Extrait proposé ->
▽

Actualités29e commémoration du génocide des Tutsi au Rwanda - Discours

29e commémoration du génocide des Tutsi au Rwanda – Discours

Discours d’Alain David, délégué à la CNCDH, prononcé lors de la 29e commémoration du génocide des Tutsi au Rwanda.

“Monsieur le Directeur de l’Office National des Combattants et des Victimes de Guerre, cher Monsieur Dupuis, Mesdames et Messieurs,

Le 7 avril 1994, voici donc 29 ans, à la suite de l’attentat de la veille au soir contre l’avion qui transportait les présidents Juvénal Habyarimana du Rwanda, et Cyprien Niaryamira du Burundi, débutait à Kigali, et à l’échelle de tout un  pays, un effroyable pogrom. Une horrible chasse à l’homme qui conduisit probablement dès la fin du mois à quelque 700000 morts et qui se solda deux mois plus tard, à la fin de juin, au moment où la France engageait l’opération Turquoise, par un bilan  estimé aujourd’hui à plus d’un million de victimes. Un million, en 100 jours, le génocide le plus meurtrier de l’histoire !

△

Consigne ->
Selon le discours, à combien de victimes le bilan final du génocide est-il estimé aujourd'hui ? Les entrées n'ont aucun lien avec le discours.

Entrées ->
▽

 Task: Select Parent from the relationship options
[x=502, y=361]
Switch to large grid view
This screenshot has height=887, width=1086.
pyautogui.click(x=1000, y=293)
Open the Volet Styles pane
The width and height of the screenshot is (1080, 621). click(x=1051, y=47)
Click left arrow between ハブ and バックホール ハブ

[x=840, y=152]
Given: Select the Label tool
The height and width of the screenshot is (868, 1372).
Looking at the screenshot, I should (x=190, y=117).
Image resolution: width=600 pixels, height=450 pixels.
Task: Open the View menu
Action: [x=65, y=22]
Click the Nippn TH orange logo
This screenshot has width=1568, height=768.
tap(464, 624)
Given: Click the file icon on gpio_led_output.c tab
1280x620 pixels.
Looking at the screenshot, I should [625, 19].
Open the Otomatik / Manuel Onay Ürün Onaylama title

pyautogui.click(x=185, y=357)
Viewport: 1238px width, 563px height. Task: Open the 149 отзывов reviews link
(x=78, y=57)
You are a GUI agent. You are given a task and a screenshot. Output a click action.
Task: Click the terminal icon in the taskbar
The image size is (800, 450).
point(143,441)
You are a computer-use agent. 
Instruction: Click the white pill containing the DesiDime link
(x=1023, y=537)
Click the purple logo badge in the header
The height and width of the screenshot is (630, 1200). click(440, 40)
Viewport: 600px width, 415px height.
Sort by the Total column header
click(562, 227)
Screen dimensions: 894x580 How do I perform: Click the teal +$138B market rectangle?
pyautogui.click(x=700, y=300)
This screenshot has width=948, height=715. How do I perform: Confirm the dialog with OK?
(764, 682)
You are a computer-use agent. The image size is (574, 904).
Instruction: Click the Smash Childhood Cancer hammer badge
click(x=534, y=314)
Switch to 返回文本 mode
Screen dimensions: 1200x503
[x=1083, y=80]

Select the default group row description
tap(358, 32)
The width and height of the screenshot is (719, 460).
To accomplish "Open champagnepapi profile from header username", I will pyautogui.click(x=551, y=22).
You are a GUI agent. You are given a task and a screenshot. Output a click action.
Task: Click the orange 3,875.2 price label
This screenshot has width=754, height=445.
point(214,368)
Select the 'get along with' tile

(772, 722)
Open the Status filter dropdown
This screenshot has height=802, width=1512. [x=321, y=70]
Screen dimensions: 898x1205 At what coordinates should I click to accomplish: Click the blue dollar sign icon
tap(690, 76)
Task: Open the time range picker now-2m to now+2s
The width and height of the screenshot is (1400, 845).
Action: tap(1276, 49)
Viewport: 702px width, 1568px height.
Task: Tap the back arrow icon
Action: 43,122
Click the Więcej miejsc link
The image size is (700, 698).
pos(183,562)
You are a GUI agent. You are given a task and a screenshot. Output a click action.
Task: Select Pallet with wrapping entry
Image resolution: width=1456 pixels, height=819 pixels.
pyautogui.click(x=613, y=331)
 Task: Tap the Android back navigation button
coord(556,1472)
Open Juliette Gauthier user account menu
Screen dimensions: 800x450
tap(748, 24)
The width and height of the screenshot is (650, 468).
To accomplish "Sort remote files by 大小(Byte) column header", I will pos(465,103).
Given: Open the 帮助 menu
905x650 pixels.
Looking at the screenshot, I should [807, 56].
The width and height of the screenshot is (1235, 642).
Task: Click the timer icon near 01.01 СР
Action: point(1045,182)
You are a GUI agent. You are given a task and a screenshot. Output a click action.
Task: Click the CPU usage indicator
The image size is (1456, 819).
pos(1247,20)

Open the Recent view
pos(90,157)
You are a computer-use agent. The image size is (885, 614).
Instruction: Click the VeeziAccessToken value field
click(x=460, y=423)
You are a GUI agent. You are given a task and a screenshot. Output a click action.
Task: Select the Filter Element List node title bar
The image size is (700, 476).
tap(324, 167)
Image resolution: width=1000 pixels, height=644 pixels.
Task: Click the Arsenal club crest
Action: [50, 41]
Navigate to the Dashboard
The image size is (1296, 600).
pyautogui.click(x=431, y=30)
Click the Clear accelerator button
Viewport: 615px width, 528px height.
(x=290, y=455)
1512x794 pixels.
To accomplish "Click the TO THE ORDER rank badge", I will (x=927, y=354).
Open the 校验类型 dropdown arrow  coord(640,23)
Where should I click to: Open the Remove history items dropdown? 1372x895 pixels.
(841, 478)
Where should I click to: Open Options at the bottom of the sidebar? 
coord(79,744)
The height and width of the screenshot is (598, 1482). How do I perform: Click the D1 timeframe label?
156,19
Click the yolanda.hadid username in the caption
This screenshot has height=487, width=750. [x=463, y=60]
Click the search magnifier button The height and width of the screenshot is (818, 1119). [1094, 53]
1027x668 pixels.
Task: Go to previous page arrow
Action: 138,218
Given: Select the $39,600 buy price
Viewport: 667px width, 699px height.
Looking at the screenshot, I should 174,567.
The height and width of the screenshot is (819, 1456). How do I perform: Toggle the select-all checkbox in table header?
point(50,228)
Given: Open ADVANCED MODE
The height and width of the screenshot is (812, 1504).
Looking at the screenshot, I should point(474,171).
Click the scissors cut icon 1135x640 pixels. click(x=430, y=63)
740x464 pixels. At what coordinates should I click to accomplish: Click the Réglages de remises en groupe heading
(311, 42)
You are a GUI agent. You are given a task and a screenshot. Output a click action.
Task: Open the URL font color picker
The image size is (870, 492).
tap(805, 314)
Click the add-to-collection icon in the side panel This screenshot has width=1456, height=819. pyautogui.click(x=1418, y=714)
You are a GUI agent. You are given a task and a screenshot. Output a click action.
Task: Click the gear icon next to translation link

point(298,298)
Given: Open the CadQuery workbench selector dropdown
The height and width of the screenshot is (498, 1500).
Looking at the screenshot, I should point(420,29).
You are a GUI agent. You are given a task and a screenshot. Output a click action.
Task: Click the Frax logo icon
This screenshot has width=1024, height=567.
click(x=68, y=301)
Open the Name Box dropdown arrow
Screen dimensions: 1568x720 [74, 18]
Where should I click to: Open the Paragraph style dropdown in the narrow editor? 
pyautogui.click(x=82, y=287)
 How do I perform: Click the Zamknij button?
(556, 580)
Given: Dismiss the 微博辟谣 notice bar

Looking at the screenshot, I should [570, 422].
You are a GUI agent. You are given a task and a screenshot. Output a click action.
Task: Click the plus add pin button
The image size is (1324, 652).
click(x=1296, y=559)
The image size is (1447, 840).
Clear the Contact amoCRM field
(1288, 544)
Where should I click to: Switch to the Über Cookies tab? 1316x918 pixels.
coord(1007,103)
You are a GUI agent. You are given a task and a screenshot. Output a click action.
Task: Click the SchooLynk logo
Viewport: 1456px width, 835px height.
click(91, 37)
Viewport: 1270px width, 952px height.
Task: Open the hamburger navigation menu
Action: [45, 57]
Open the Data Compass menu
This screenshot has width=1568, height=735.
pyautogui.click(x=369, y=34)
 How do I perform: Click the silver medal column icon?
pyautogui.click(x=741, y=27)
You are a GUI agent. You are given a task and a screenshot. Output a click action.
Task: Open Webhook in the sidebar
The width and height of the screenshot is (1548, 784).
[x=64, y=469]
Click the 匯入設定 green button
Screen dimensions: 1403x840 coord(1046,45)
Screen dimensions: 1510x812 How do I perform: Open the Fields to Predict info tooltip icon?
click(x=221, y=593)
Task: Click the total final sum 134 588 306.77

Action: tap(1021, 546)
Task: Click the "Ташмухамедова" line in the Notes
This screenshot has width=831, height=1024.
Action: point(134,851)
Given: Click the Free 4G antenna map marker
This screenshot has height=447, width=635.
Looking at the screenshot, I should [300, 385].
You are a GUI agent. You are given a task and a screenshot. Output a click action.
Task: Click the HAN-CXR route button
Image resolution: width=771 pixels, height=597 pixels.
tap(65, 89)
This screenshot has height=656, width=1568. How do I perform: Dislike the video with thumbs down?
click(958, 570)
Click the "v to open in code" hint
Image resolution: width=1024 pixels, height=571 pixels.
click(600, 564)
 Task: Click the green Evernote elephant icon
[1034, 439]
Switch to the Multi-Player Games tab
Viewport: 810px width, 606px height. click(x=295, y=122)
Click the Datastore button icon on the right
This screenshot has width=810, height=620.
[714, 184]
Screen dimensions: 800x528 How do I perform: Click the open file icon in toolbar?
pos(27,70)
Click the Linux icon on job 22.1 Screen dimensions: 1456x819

△

Corrigé ->
À plus d'un million de victimes.